The Mitigation of Traffic in Tirana through the Formal Reconceptualization of the City Case study of Kashar area, Tirana.
Author
Fulvio PAPADHOPULLI, PhD IDAUP / POLIS University
Alma GJONAJ, PhD IDAUP / POLIS University
Ersi RRYÇI, PhD IDAUP / POLIS University
Morika KAKINUMA DEANGELIS, PhD IDAUP / Ferrara University
Tommaso Paolo Emiliano RANDAZZO, PhD IDAUP / Ferrara University
Abstract
Tirana, a city devouring itself, spinning outward in circles an urban condition of congestion, collision, and expansion. At its core, the historic centre exists as a complex convergence of multiple realities: a geometric centre, a congestion centre, and a city centre all together forming a gravitational force that attracts the flow of traffic and human energy, suffocating under the weight of its own allure.

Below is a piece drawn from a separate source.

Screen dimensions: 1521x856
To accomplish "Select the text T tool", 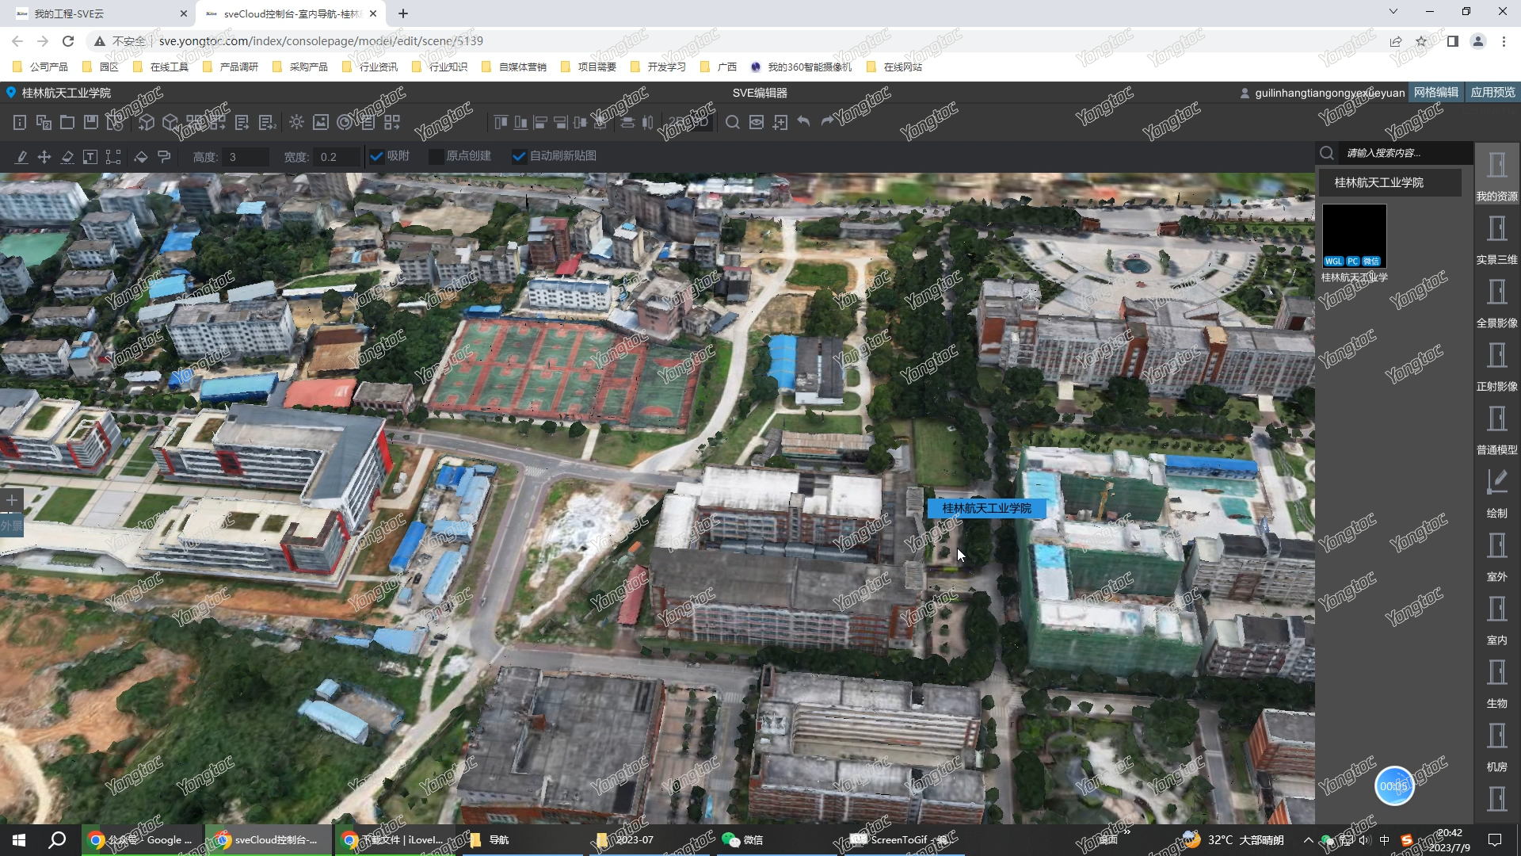I will coord(90,157).
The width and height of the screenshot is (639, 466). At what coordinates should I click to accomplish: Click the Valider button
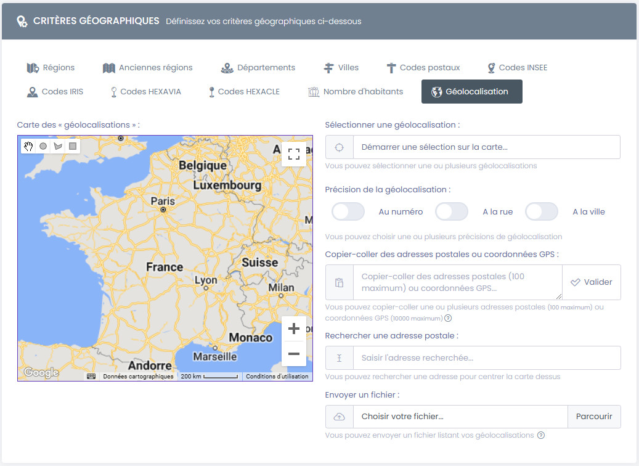[592, 282]
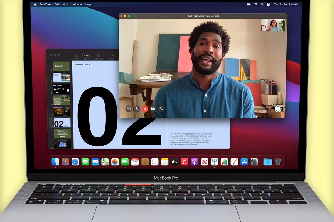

Major and secondary roads radiate towards these overlapping centres like arteries in a cardiac arrest, pulsing life toward the centre but choking on its dependency. This research uncovers a counter-geometry to address these challenging urban conditions through drawing out a series of already latent circles, inscribed in Tirana’s peripheral veins, waiting to be closed. When drawn, these circles propose an alternative: a constellation of centres that are each disconnected but interdependent, forming a polycentric network. In this way, traffic flows are similar to the flow of water, redirected and absorbed, as the city expands in rings instead of lines. The project shifts focus to look more closely at the scale of one such circle, the northwest edge of Tirana where the city fractures into congestion near "Casa Italia," to answer the question: how to design a new centre? This centre partially speculative, partially inevitable does not replace the historic core but competes with it, redistributing flows and recalibrating form. Anchored by infrastructure, it intercepts suburban axes and folds into a nexus of accessibility, equilibrium, and spatial justice. Geometry collapses into form. The circle’s centre, once abstract, becomes real an urban node balancing the flow of cars, people, and potential. What emerges is a master plan, not as a blueprint but as a system a flexible form that anticipates the city’s next 50, 100, 150 years. A network of circles. A choreography of centres. Tirana no longer bends toward the singularity of its origin but radiates outward, forming an archipelago of possibilities its traffic mitigated, its form sustained, its expansion inevitable, but now logical.